See the Pen 94e3c9210c418770206487ef8700a1c2 by Sara Soueidan (@SaraSoueidan) on CodePen.

It is worth noting here that if the two columns were completely filled with text before they are animated, that text will overflow the shape that it will animate to. This is one of those cases where you would want to take into account the text and shapes before you decide to animate your element’s shape.

In this article we went over the basics of animating CSS shapes. All of the shapes we animated here were static, i.e defined in the CSS and animated there. But sometimes, in order to achieve more compelling visual effects, you may want to dynamically create shapes while some element moves on the page. That kind of shape animations can be achieved by creating and animating CSS shapes using Javascript, and is, for now, outside the scope of this article.
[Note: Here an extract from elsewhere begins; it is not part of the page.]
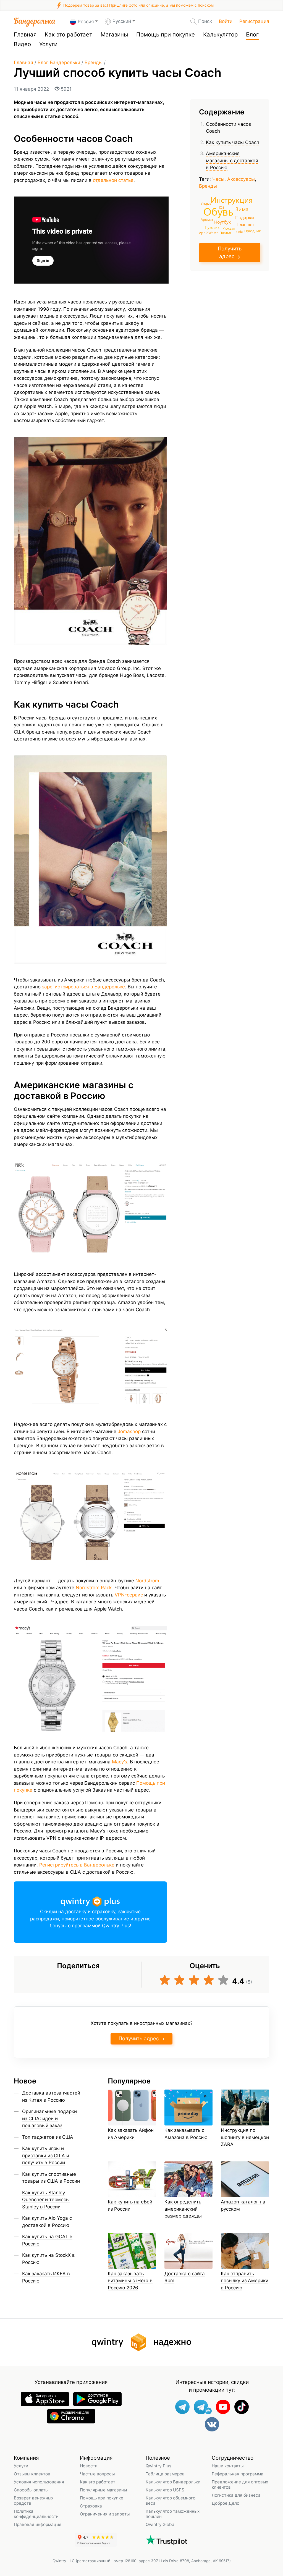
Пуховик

The examples and demos I showed in this article are all for demonstration purposes only, and may not make for a practical use-case for animated CSS shapes. But combined with CSS clipping paths, some creative shape-shifting layouts can be created that don’t compromise readability of the content.
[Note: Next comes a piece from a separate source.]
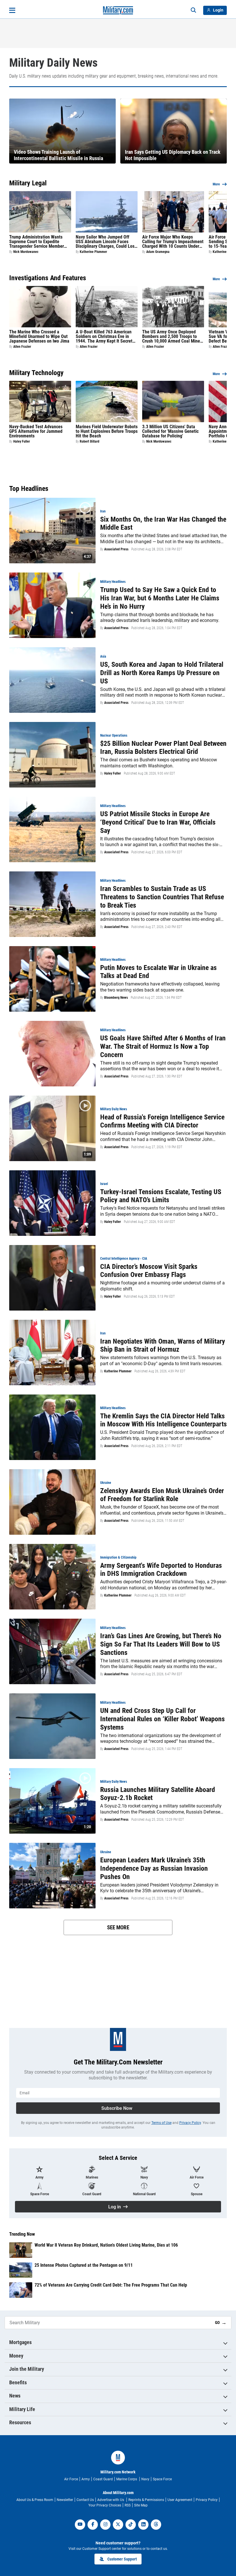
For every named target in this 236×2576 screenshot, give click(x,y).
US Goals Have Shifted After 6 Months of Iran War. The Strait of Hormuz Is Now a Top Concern (163, 1046)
I hope this article, along with the previous two, helped you get up and running with CSS shapes. Of course, at this time, support for CSS Shapes is still limited, but I highly encourage you to start experimenting with them now, as you could help find and fix bugs, and of course when the time comes and Shapes are widely supported, you’ll be Shapes masters by then. :)

I hope you found this article useful. Thank you very much for reading!